_TRY IT_. Your task is to copy every line below that contains the word "section".

··· EXERCISE DATA ···

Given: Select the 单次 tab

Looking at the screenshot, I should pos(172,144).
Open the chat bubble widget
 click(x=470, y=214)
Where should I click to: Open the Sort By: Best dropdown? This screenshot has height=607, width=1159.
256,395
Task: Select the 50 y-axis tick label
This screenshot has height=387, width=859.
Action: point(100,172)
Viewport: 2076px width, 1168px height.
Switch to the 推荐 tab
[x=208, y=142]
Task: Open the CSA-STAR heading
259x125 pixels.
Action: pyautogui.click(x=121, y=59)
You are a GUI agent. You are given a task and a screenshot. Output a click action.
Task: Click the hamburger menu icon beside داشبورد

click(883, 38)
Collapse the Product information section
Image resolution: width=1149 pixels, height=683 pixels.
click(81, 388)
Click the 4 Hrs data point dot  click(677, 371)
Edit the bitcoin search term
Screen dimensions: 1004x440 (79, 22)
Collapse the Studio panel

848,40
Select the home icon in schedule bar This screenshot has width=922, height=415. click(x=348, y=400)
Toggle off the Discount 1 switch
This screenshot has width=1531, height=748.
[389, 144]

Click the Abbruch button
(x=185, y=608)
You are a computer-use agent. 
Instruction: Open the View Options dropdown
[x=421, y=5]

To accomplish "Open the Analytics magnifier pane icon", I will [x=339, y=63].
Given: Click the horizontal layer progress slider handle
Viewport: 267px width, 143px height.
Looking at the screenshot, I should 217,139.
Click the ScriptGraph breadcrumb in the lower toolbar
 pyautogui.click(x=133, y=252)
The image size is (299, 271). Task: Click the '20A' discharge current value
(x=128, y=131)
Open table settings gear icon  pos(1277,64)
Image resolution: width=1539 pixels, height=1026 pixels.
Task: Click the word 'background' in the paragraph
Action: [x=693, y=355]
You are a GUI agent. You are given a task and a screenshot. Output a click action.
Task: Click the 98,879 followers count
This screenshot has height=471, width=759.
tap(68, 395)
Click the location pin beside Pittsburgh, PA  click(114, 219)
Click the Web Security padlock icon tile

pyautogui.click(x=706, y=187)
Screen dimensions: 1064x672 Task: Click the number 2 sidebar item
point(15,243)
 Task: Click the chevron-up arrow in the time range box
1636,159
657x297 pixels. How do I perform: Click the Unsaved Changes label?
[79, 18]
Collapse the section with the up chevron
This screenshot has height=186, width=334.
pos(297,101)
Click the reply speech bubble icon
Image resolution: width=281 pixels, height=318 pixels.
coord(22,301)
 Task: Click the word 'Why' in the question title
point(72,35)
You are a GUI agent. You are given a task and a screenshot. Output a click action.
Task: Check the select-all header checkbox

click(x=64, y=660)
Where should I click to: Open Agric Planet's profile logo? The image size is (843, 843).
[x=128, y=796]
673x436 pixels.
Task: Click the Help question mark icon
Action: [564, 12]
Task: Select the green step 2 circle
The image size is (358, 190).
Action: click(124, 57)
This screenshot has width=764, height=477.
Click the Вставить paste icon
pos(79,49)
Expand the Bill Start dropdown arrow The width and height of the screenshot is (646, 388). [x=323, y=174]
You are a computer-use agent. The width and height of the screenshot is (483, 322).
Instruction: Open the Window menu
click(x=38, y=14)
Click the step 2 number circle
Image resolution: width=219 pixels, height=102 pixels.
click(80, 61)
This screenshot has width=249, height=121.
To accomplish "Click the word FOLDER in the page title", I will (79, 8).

···

_FINISHED EXERCISE_.
Collapse the Product information section
Collapse the section with the up chevron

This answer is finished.